While Goldman's sellside economists are falling over themselves to heap praise over the hollow facade that is Bidenomics (which is keeping the economy afloat only thanks to such gimmicks as $1 trillion in debt issued in 3 months!) the bank's trading desk is far more cautious, and as Goldman derivatives strategist John Marshall warns clients in his latest note (available to pro subs in the usual place), to "expect volatility to increase over next few weeks" and in addition to the critical October earnings season where companies tend to announce they will surpass or reduce their full-year goals, the Goldman trader identifies 300+ single stock non-earnings catalysts that have the potential to drive an increase in volatility in the US, Europe and Asia. To hedge the risk of increasing volatility at the portfolio level, Goldman recommends buying VIX October calls.

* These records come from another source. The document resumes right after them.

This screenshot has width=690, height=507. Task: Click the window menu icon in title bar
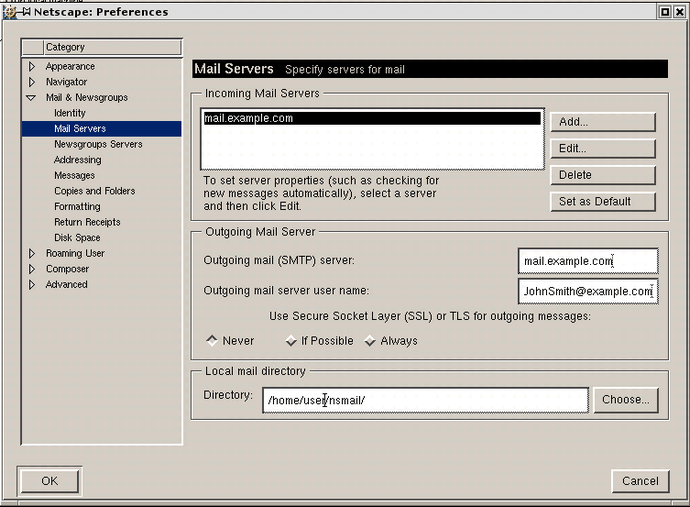pyautogui.click(x=8, y=11)
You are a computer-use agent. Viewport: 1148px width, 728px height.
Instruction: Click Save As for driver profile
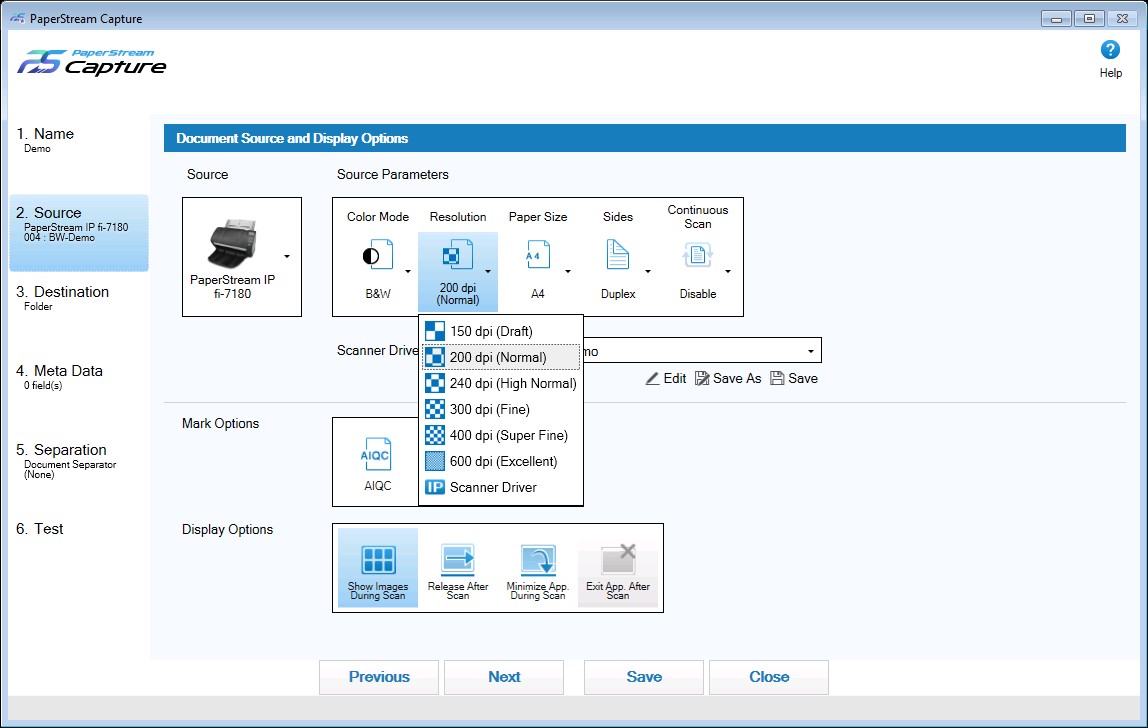coord(728,378)
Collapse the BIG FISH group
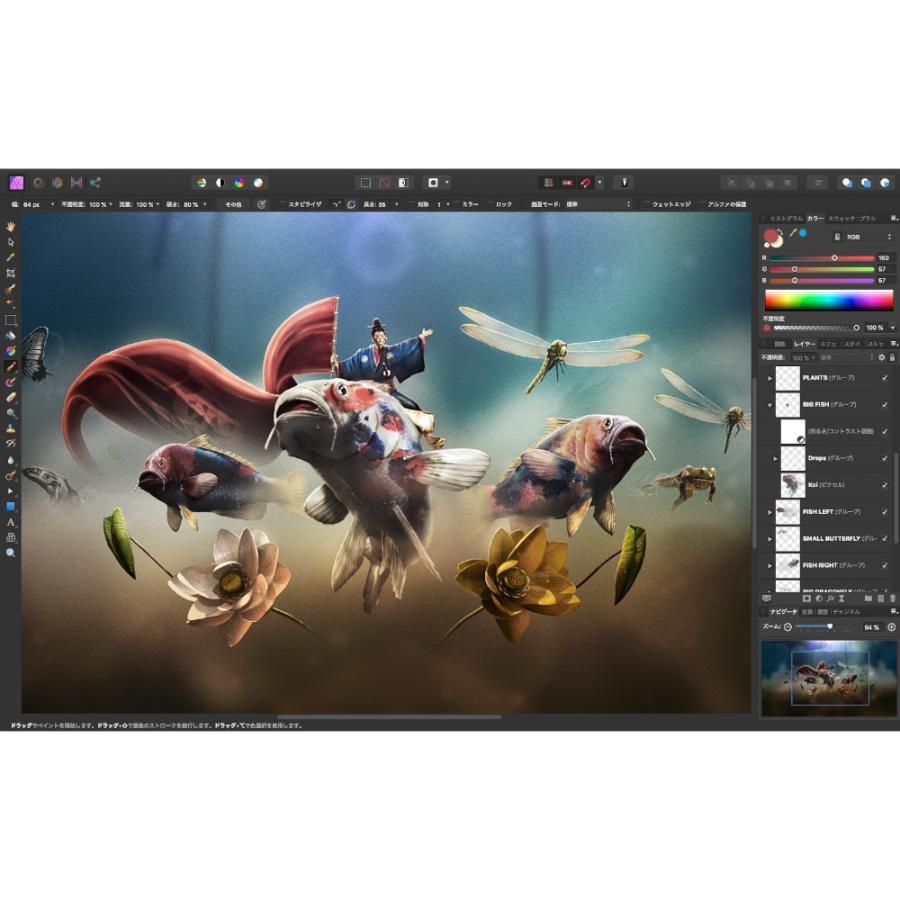This screenshot has height=900, width=900. coord(770,403)
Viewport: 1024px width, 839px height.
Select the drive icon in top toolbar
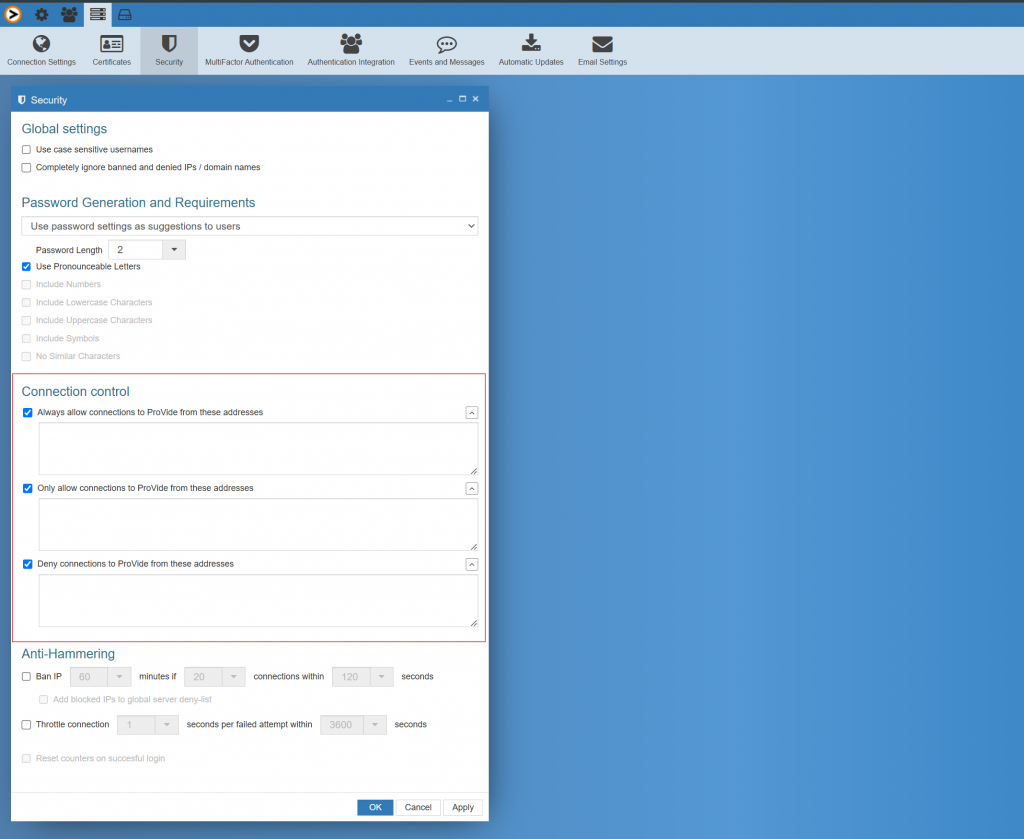click(124, 13)
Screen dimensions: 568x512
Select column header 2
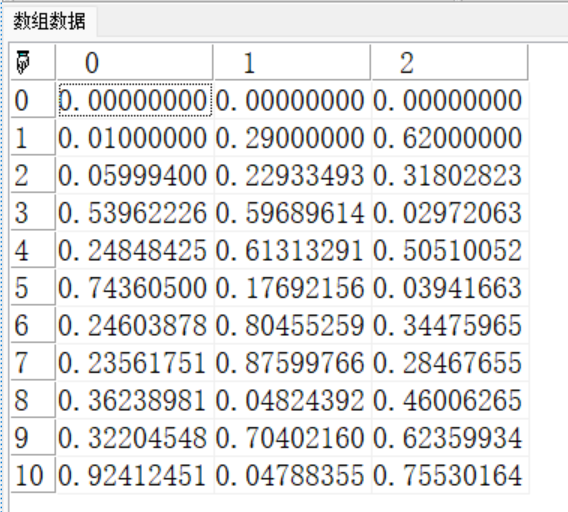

But before we go through the list of catalysts, first some stats.
On average, over the past 95 years, SPX realized volatility has increased 27% from August to October. While some consider it a coincidence that major market corrections have occurred in October, Goldman believes that performance pressures for company managements (to meet full year expectations) and investors (final earnings catalysts for their performance year) exacerbate shifts in investor sentiment at this time of year. Indeed, shares and single stock options volumes over the past 26 years have peaked in the month of October on average, with especially strong fourth quarter seasonality in the past few years.